EXERCISE DIRECTIONS: Return the full listing unchanged, apart from leaving out its images.

SUPPLIED ENTRIES:
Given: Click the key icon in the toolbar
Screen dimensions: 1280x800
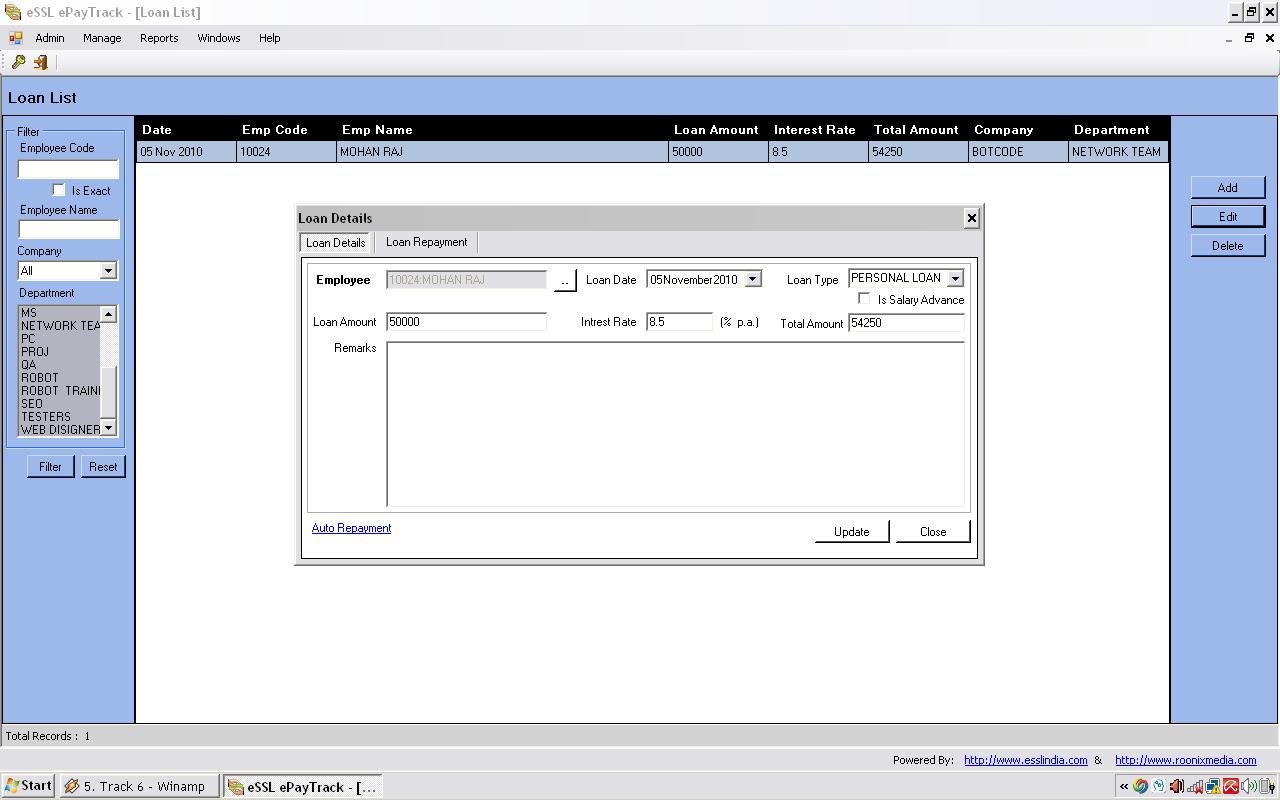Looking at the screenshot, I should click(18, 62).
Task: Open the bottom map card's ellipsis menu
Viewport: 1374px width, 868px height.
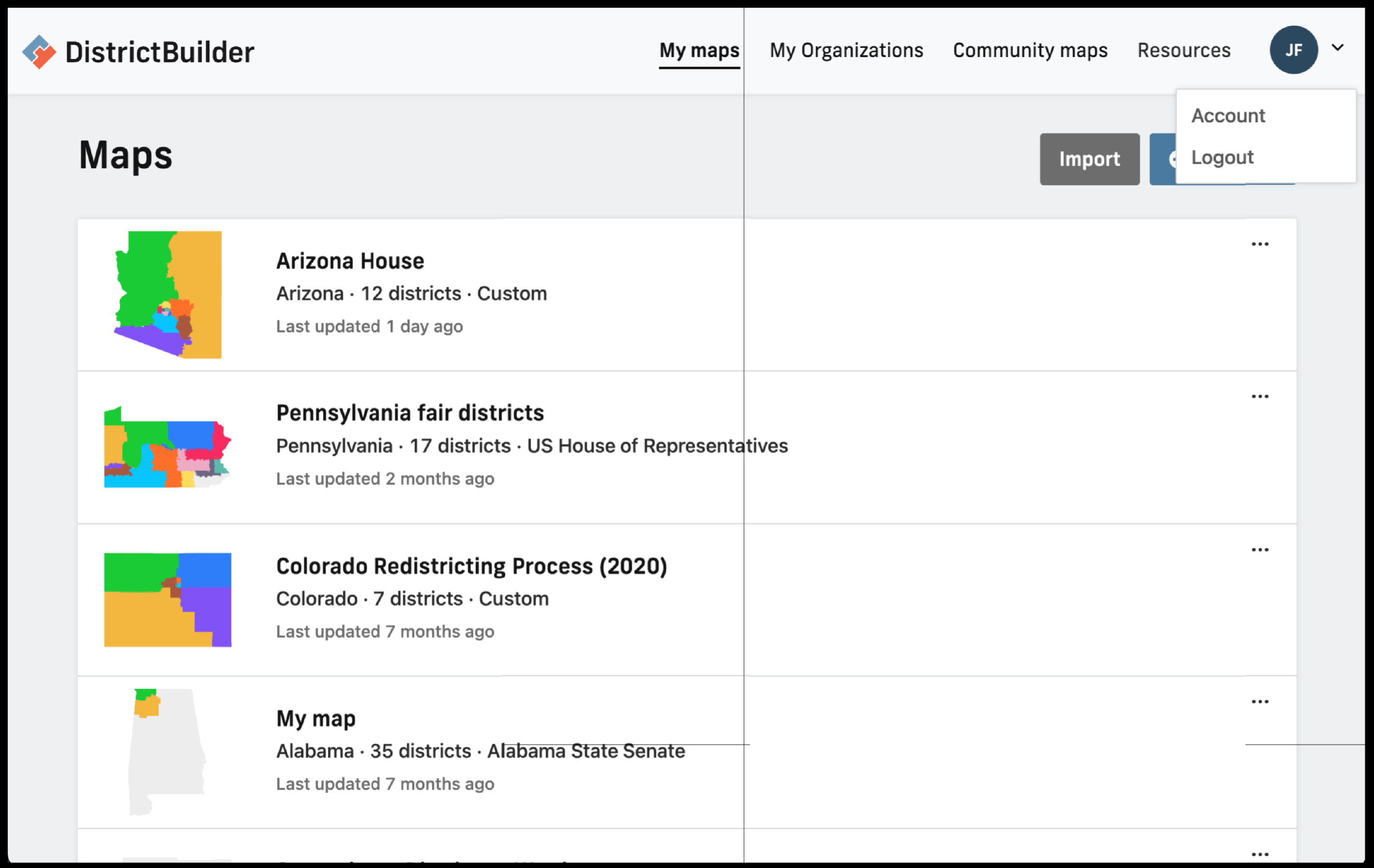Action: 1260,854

ANSWER TO THIS EXERCISE:
Given: Click the key icon in the toolbar
Screen dimensions: 1280x800
Looking at the screenshot, I should click(18, 62).
Task: Open the bottom map card's ellipsis menu
Viewport: 1374px width, 868px height.
Action: 1260,854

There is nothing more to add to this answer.